I've been sitting on this post in my inbox for a while because I've been busy, but wanted to see where the discussion went. It's hard to sum up such questions in comments, many who contend with it write full essays.

I'm gonna swing for the fences a little bit here: I have a clear preference for reading fiction over non-fiction, for reasons that can swing from escapist ("It's just more fun!" It's not always) to pretentious ("It's more truthful than fact." It's not always). But I also have a clear preference for experimental art over representative art regardless of if it's writing, music, visual arts, movies, performance, etc. So neither funness nor factness seems to be driving the "brain go brrrrr" thing here.
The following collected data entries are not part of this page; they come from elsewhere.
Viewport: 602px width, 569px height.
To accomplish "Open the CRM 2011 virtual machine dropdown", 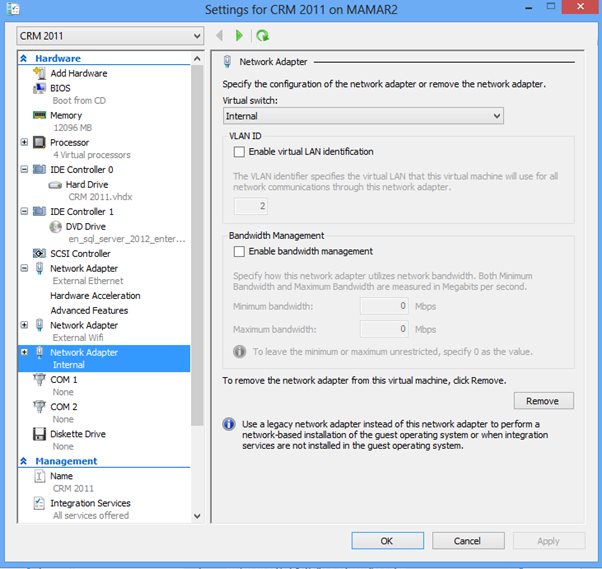I will (110, 36).
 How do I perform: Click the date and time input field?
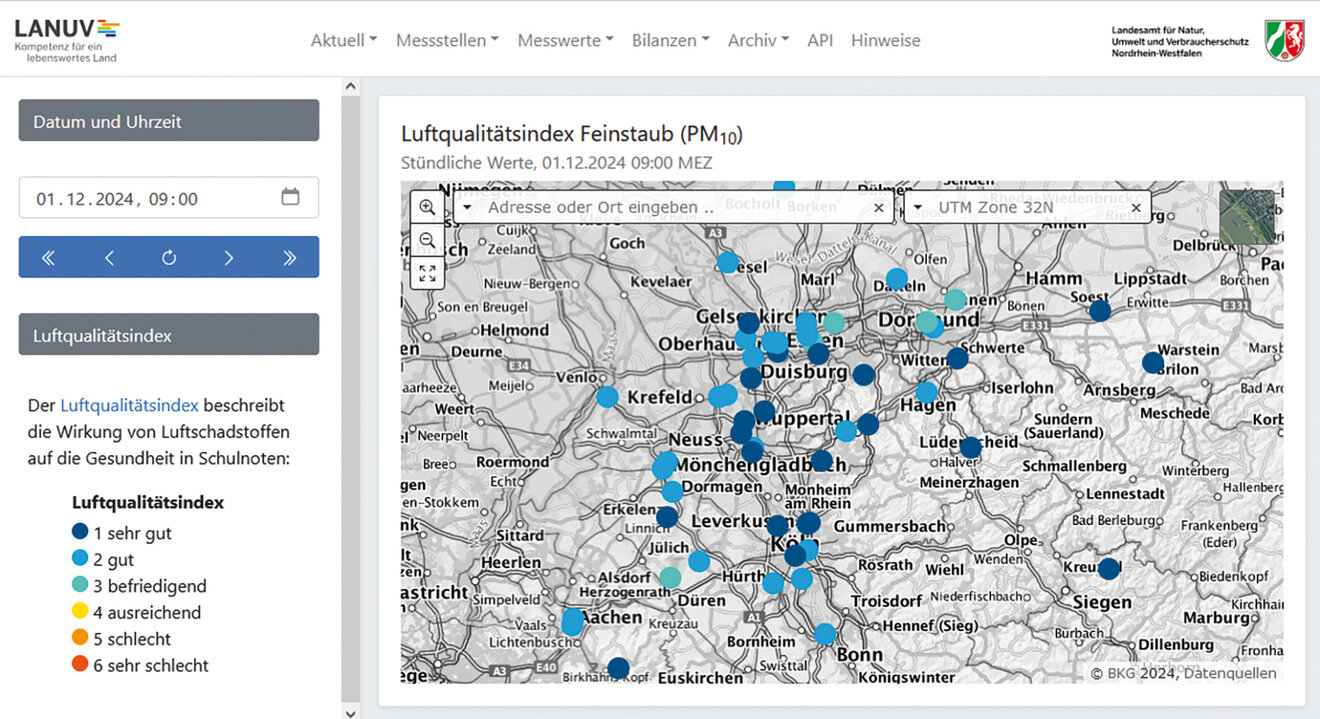[x=150, y=198]
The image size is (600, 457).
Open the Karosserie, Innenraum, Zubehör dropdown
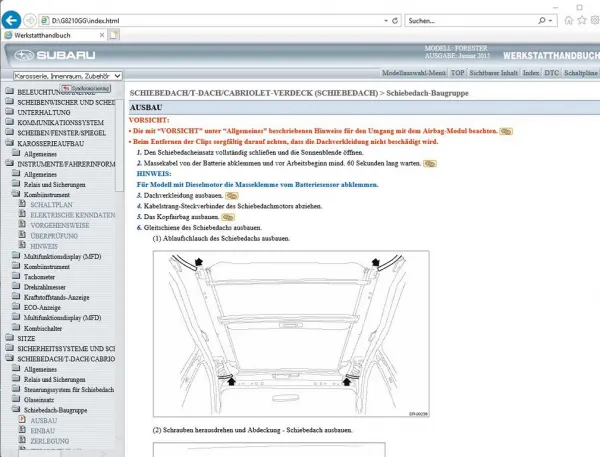pos(67,75)
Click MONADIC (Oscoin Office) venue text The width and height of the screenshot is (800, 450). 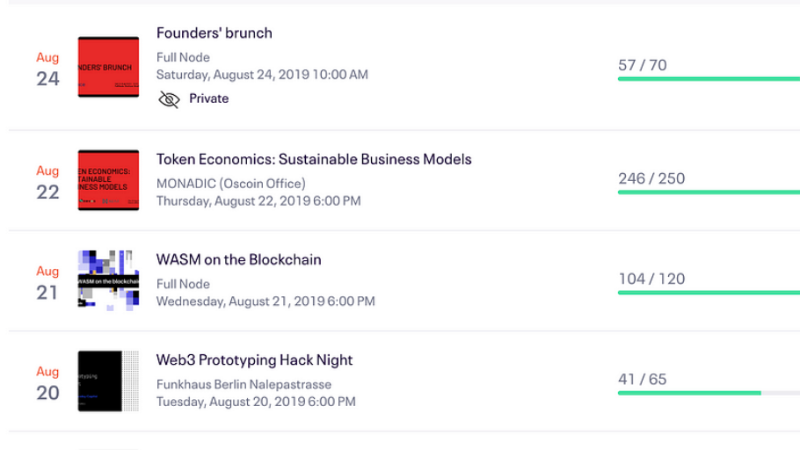click(x=231, y=183)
I think the simplest thing I can say is that I respond well to art that feels like a brain figuring itself out. And fiction tends to do that, I believe, a little better than non-fiction because non-fiction tends to keep the attention toward a conclusion: an essay to describe the world, a history to provide it a narrative, a memoir to historicize a life, instructional or reference books for learning, even philosophy and analysis to create logical structures of meaning in observation and comprehension. What fiction adds on top of that is a layer of independent association driven entirely by the writer's taste or influences.

An example: I have never read a non-fiction book on baseball. I'm not interested in the subject. I do know that if I read a non-fiction book on baseball, almost regardless of which book it is, I'd probably find it interesting, because the author found the subject interesting and I'd be getting their interest out of it.

But I love Don DeLillo's Underworld, which not only has a ton about baseball and baseball history in it, but the story opens on baseball in a very long sequence. In fact, once we left the baseball game, I struggled for a while because I wanted to get back to the baseball stuff! Why was I so into writing about baseball when DeLillo did it, but wouldn't read about baseball later?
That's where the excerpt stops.